L’article 25-3 de la loi du 6 juillet 1989 dispose que les dispositions du présent titre sont d’ordre public et s’appliquent aux contrats de location de logements meublés tels que définis à l’article 25-4 dès lors qu’ils constituent la résidence principale du locataire au sens de l’article 2.
Il ressort des dispositions d’ordre public précitées que la résidence principale est entendue comme le logement occupé au moins huit mois par an.
Au cas d’espèce, les parties divergent quant à la qualification juridique du contrat de bail, sans toutefois formuler de demande de qualification.
Les consorts [G] soutiennent que le bail est soumis aux dispositions de la loi de 1989.
Les consorts [M]-[D] soutiennent quant à eux que le bail verbal est un bail saisonnier, mais visent néanmoins l’article 7 de la loi du 6 juillet 1989 applicable aux locations de locaux à usage d’habitation ou à usage mixte professionnel et d’habitation, et qui constituent la résidence principale du preneur conformément à l’article 2 de la même loi.

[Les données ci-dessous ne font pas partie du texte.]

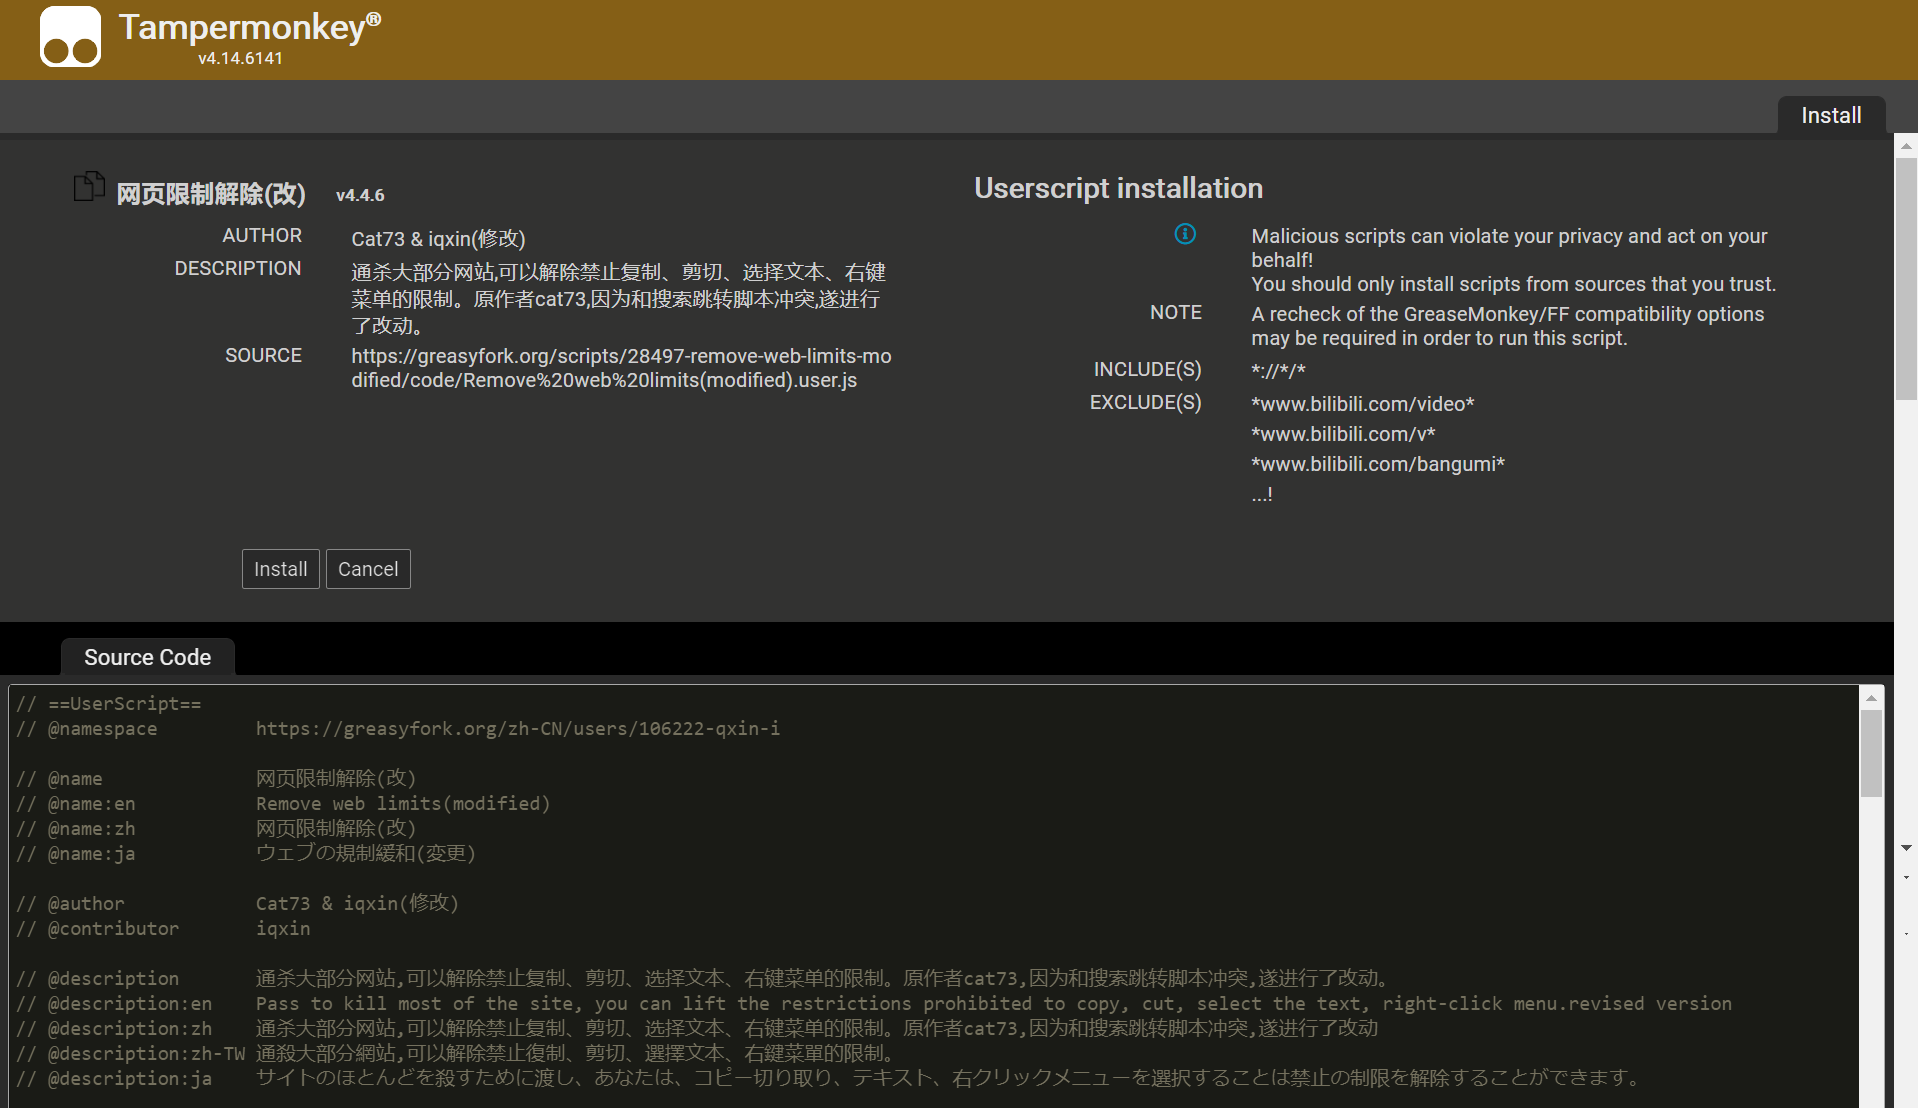Click the main page scrollbar thumb
This screenshot has height=1108, width=1918.
click(x=1906, y=280)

Or, le bail saisonnier et le bail d’habitation soumis à la loi de 1989 obéissent à des régimes distincts qui influent nécessairement sur le calcul de l’arriéré locatif, notamment les augmentations appliquées.
Il convient dès lors de rouvrir les débats et d’inviter les parties à s’expliquer contradictoirement sur ce point.
PAR CES MOTIFS
La cour, statuant publiquement, par arrêt avant dire droit et après en avoir délibéré conformément à la loi :
Déboute M. [Z] [G] et Mme [N] [G] de leur demande tendant à la nullité du jugement ;
Confirme le jugement en ce qu’il a :
— dit que la mise en cause de Mme [N] [G] dans le présent litige est justifiée ;
— rejeté la demande reconventionnelle de nullité du bail ;
Révoque l’ordonnance de clôture du 23 septembre 2025 ;
Renvoie à l’audience de mise en état et invite les parties à conclure sur la qualification du bail verbal ;
Infirme le jugement déféré en ce qu’il a ordonné à Mme [N] [G] de communiquer à M. [U] [M] et Mme [A] [D] son adresse actuelle à laquelle devra être joint un justificatif de titre d’occupation, ceci dans un délai de huit jours après la signification du présent jugement ;
Statuant à nouveau et y ajoutant, dit la demande de M. [U] [M] et Mme [A] [D] tendant à la communication de l’adresse de Mme [N] [G] sans objet ;
Sursoit à statuer sur l’intégralité des autres demandes des parties ;
Réserve les dépens.
Prononcé par mise à disposition de la décision au greffe de la Cour, les parties en ayant été préalablement avisées dans les conditions prévues au deuxième alinéa de l’article 450 du code de procédure civile.
Signé par Anne-Laure Pliskine, Conseillère faisant fonction de Présidente de section, et par la Greffière, Claire Chevallet, à laquelle la minute de la décision a été remise par le magistrat signataire.